→ Your instructions:
Would you retype exactly the lines below, from the one containing "Task: Choose Friday" through the end of the entries, both ends included, but not the pictures?

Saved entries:
--

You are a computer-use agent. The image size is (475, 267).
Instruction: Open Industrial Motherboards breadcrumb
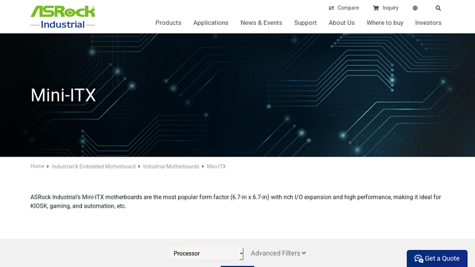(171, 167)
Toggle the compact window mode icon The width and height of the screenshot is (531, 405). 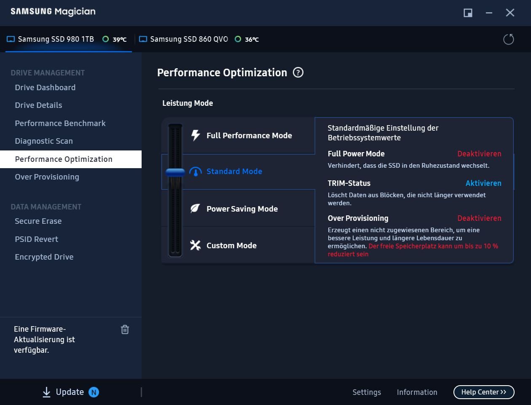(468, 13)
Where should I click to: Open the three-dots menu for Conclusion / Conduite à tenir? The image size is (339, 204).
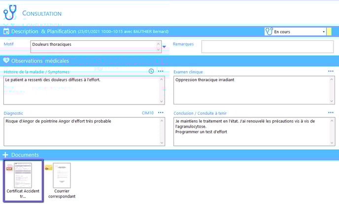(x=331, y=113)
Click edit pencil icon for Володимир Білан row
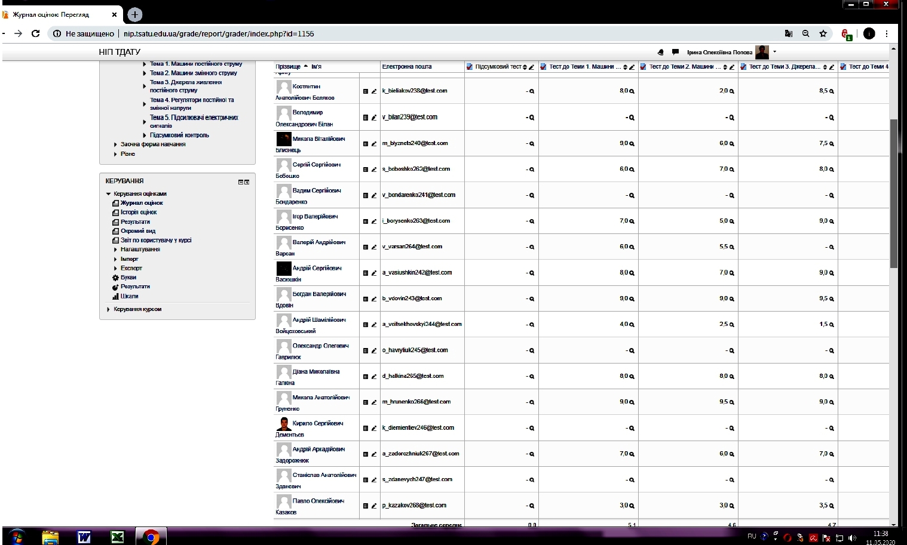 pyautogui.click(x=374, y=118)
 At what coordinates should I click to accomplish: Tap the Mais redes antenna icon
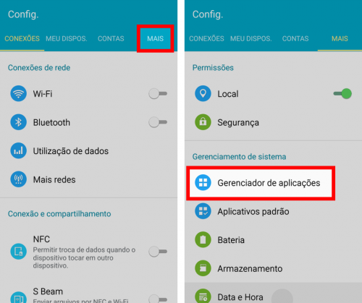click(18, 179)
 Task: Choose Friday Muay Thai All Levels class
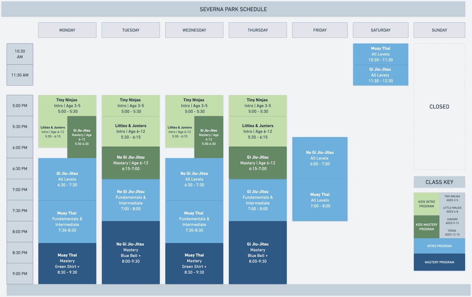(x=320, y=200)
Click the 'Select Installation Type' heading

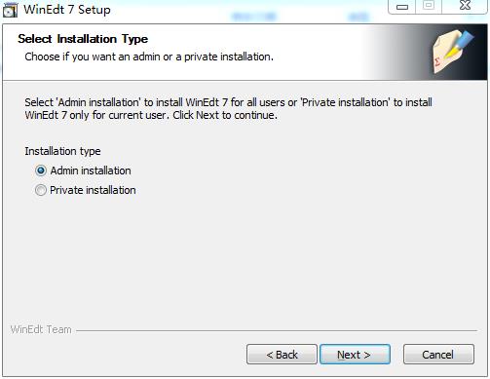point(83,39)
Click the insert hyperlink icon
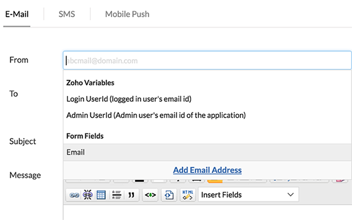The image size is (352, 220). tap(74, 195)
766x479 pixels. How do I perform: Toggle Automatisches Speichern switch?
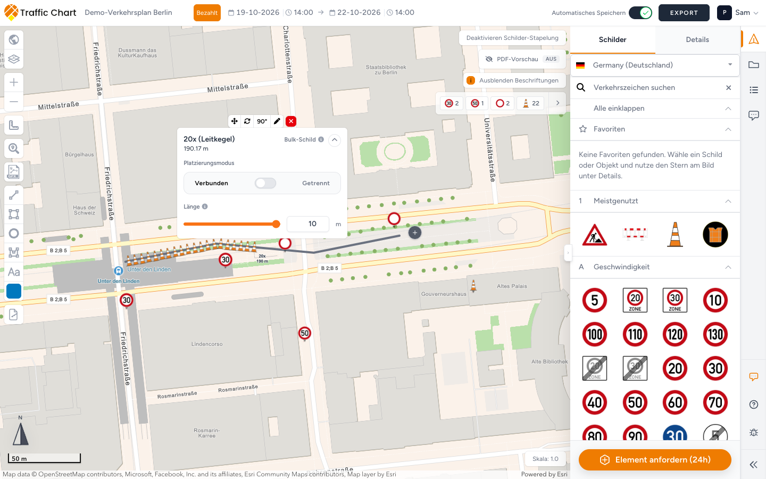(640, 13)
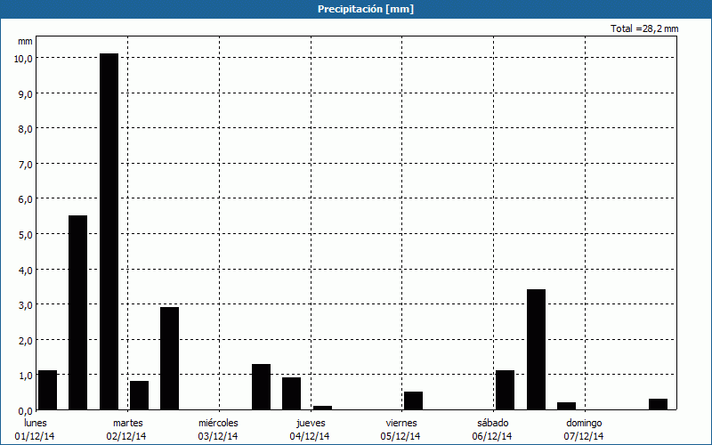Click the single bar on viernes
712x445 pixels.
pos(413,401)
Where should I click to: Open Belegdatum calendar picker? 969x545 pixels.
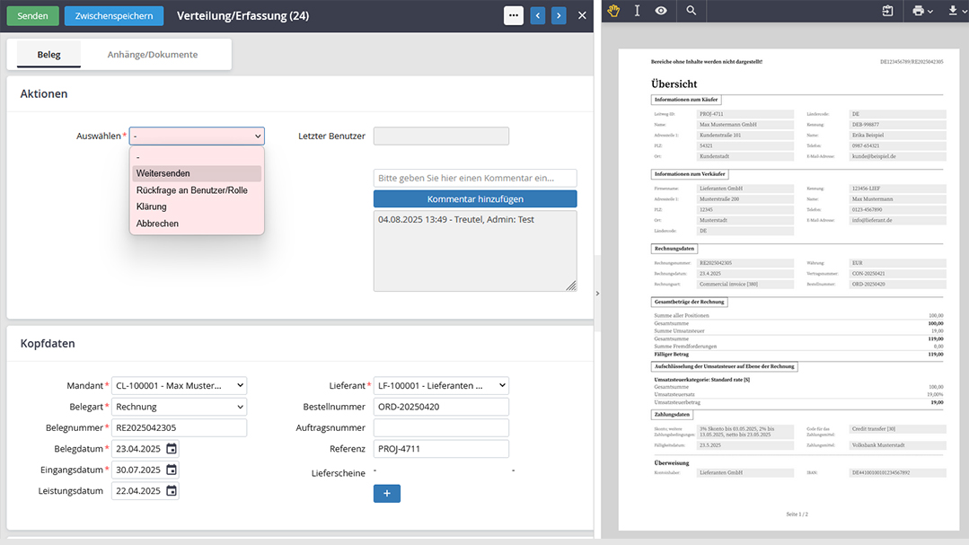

--

→ Result:
 Task: Choose Friday Muay Thai All Levels class
(x=320, y=200)
Click the 'Select Installation Type' heading

point(83,39)
Click the insert hyperlink icon
The image size is (352, 220). tap(74, 195)
766x479 pixels. How do I perform: Toggle Automatisches Speichern switch?
(640, 13)
Click the single bar on viernes
712x445 pixels.
pos(413,401)
Where should I click to: Open Belegdatum calendar picker? 969x545 pixels.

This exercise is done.